Located 500 miles from the nearest state, Alaska is a bit of an enigma to most Americans. It’s part of the US, yet feels completely otherworldly. With incredible landscapes and attractions you’d never find in the lower 48, once a hidden gem, Anchorage was voted one of the Top 10 "US Destinations on the Rise" by TripAdvisor, making it an incredible adventure destination you don’t need your passport for. If you haven’t looked at Alaska lately, it’s time for a fresh take.

The town reindeer is often spotted out for a stroll in Delaney Park.

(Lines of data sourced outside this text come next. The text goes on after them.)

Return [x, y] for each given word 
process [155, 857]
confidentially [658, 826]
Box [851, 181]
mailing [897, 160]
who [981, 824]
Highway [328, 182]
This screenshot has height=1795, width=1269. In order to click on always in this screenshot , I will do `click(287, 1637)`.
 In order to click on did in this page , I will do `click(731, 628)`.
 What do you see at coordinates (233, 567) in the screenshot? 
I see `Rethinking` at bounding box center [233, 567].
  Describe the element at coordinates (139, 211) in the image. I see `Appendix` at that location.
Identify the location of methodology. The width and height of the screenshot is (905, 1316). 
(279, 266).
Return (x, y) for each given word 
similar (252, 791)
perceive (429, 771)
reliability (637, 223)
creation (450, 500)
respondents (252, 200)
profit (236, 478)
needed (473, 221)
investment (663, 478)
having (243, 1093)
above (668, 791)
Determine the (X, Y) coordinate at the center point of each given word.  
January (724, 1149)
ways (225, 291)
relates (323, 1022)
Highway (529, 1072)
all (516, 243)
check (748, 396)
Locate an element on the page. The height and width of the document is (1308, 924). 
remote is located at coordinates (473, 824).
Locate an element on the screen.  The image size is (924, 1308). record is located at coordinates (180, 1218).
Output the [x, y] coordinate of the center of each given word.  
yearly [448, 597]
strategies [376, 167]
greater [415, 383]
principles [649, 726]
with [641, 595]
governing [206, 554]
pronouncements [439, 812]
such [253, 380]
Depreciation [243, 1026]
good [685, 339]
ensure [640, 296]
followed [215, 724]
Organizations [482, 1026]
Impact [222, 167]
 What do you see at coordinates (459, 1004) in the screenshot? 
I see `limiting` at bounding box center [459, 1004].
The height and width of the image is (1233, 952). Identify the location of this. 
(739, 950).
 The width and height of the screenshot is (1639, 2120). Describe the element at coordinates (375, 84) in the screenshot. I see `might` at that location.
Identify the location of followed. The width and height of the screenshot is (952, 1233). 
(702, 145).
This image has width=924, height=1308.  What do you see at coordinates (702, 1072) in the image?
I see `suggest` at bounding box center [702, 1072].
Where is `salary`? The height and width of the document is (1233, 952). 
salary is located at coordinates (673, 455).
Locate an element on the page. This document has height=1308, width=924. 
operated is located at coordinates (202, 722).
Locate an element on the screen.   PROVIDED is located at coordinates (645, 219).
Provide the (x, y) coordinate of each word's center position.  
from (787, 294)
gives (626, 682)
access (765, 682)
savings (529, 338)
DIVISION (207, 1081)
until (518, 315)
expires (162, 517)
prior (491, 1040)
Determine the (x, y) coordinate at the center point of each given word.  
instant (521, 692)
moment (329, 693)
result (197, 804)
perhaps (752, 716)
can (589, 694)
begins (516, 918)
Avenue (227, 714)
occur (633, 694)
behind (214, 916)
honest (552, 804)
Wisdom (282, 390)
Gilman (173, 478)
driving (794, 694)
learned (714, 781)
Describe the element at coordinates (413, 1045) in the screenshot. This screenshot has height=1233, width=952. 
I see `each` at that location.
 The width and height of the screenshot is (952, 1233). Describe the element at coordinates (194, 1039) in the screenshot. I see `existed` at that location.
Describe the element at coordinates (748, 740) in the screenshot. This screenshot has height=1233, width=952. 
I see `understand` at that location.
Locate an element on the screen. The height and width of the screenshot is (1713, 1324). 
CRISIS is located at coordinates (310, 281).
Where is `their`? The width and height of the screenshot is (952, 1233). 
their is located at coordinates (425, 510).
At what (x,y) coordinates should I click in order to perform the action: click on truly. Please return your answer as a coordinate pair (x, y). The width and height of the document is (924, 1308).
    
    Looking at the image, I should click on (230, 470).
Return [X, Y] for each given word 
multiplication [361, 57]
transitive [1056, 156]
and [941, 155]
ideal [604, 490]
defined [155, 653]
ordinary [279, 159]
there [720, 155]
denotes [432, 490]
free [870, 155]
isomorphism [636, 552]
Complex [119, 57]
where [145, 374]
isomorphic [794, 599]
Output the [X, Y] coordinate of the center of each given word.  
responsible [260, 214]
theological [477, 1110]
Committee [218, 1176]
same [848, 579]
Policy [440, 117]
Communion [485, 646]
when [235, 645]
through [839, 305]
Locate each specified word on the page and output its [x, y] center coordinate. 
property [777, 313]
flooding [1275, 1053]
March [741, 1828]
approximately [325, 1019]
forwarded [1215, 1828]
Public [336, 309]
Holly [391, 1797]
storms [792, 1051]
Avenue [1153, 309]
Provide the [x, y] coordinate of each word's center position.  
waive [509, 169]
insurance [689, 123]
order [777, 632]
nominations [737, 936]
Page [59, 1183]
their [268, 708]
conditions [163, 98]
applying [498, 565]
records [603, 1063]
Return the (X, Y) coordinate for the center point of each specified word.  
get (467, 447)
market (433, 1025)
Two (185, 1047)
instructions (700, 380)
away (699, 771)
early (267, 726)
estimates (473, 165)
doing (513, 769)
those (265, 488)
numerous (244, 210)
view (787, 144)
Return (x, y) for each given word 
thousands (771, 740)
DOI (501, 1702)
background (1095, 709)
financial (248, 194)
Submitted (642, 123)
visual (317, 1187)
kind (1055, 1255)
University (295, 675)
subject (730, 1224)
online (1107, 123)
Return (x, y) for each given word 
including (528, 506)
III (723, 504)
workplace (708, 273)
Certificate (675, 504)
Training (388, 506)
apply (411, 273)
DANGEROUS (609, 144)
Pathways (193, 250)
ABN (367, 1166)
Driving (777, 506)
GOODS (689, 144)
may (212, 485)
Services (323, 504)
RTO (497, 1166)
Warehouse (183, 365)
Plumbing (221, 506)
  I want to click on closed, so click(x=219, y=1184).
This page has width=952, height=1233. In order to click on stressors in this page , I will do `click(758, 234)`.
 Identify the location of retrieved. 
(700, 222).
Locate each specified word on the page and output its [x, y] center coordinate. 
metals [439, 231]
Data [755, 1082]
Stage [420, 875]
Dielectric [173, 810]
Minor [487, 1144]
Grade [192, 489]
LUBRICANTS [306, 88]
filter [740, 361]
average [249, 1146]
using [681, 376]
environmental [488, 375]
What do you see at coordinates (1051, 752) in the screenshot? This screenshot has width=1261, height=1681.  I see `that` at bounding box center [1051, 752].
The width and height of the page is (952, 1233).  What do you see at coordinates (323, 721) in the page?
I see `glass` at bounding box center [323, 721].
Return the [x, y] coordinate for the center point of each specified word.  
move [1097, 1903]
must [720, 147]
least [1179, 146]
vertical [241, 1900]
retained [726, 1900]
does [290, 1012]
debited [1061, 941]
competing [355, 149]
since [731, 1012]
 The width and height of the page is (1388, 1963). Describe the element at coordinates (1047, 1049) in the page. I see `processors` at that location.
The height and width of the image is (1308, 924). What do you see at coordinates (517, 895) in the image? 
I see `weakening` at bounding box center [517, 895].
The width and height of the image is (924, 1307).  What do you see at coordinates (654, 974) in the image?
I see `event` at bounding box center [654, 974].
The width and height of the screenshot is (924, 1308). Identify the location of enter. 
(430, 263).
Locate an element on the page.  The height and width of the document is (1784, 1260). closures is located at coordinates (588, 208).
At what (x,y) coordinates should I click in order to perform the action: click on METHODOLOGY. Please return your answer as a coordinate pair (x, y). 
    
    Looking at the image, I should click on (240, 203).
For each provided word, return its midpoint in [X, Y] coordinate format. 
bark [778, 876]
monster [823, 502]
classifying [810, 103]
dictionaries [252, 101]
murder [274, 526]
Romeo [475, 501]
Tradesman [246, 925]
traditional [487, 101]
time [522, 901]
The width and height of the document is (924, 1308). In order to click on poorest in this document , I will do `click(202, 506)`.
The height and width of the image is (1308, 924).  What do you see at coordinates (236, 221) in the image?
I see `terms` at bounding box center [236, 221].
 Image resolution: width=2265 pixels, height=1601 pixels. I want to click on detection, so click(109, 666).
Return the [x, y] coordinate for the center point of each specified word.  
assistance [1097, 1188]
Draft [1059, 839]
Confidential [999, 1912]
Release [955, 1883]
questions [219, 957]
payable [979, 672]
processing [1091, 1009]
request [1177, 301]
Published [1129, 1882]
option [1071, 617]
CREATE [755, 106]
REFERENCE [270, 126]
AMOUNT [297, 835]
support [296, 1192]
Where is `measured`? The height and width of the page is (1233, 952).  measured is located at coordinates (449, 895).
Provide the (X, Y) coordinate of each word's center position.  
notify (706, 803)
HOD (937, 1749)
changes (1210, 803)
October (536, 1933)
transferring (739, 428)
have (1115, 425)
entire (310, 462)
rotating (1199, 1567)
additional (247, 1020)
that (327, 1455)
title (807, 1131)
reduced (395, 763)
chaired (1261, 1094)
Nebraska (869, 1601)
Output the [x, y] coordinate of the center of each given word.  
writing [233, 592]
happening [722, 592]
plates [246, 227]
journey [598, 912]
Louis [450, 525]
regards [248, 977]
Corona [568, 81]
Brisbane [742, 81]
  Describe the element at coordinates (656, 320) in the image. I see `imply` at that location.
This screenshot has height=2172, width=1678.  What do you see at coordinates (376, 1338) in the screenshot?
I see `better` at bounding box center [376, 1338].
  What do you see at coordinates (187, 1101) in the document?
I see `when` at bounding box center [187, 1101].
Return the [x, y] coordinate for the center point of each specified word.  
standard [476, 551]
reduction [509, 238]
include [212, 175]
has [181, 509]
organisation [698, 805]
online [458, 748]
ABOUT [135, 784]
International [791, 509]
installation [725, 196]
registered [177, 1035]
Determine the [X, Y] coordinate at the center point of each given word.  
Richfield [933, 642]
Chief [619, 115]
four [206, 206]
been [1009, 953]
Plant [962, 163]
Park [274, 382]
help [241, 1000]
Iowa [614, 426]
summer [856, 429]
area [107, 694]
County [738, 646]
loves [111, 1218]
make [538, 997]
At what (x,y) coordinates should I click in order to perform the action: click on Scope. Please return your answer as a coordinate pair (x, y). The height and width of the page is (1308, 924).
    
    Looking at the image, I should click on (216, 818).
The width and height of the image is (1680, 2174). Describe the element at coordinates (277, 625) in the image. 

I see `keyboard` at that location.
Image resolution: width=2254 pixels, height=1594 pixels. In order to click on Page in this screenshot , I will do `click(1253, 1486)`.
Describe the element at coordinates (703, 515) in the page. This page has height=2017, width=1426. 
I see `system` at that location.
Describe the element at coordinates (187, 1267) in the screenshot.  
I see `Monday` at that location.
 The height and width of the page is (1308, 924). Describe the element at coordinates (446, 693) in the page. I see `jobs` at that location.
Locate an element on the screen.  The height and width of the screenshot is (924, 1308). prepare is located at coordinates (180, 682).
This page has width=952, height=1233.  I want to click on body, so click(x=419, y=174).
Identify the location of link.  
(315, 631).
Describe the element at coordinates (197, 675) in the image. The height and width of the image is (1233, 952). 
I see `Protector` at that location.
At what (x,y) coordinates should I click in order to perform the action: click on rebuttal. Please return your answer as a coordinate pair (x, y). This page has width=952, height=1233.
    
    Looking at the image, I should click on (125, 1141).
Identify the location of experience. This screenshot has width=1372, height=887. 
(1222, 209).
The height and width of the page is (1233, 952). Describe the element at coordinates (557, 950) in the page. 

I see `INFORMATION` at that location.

A great place in downtown Anchorage for a walk or picnic, if you happen to be out on a Sunday, you might catch Star the reindeer out for a walk. The town’s unofficial mascot, she is actually just a personal, albeit strange, pet as reindeer are not native to Alaska.

Photo Credit: Mike Juvrud

Dog mushing is the official state sport, but outhouse races also get competitive.

With a slogan of “you don’t want to be No.2,” outhouse races are a cornerstone of the quirky and eccentric Fur Rondy winter festival. Get crafty with your port-a-potty, strap a couple skis to the bottom and prove you truly are king or queen of your throne. A 10-day event in February, other fun activities include snowshoe softball and running of the reindeer, a mellower version of Pamplona’s Running of the Bulls. We have more about this crazy, awesome event here.

Photo Credit: Mike.Reyes

Seventeen of the 20 highest peaks in the U.S. are located in Alaska.

Sure, Alaska has some oddball hobbies (that winter would drive anyone insane), but it’s also ridiculously gorgeous. Denali’s Mt. McKinley leads the pack towering over 20,000 feet so for peak baggers, it’s a must hike or climb. Intrigued? Check out our list.

Photo Credit: Cecil Sanders

Alaska has more coastline than the other 49 states combined.

People don’t realize just how massive Alaska actually is. In fact, it’s bigger than Texas, California, and Montana combined. Boasting 6,640 miles of coastline, there’s plenty of water to kayak the fjords and then some.

Photo Credit: Amy Meredith

You can visit the North Pole, a town just outside of Fairbanks.

Despite it’s name, the city is about 1,700 miles south of the Earth's geographic North Pole. Nonetheless, the town is a year-round Christmas attraction with Santa’s house you can visit and other candy cane striped businesses forever promoting the holiday spirit.

Photo Credit: Image Editor

Most hotels offer a wakeup call for the Northern Lights.

Incredibly, the Aurora Borealis can be seen an average of 243 days a year in Fairbanks. That’s over 2/3 of the year! Peak viewing hours in winter are from 11:30 p.m.–3:30 a.m. and 12:30 a.m.– 4:30 a.m. in the spring and fall, so whenever you arrive, your accommodations can ensure you get the best chance to see them in all their glory.

Tutka Bay | Photo Credit: Within the Wild Adventure Lodges on Facebook

Winterlake and Tutka Bay are two of only three hotels in the U.S. to make National Geographic’s prestigious list of most unique lodges in the world.

Both owned by Within the Wild Adventure Lodges, Winterlake and Tutka Bay are rugged and completely off the grid. If you have to pick just one, though, Winterlake is our choice for adventure. Part of the Finger Lake checkpoint on the Iditarod trail, they feed hungry mushers and dogs by the dozen. Oh yeah, and you must arrive by floatplane or ski plane.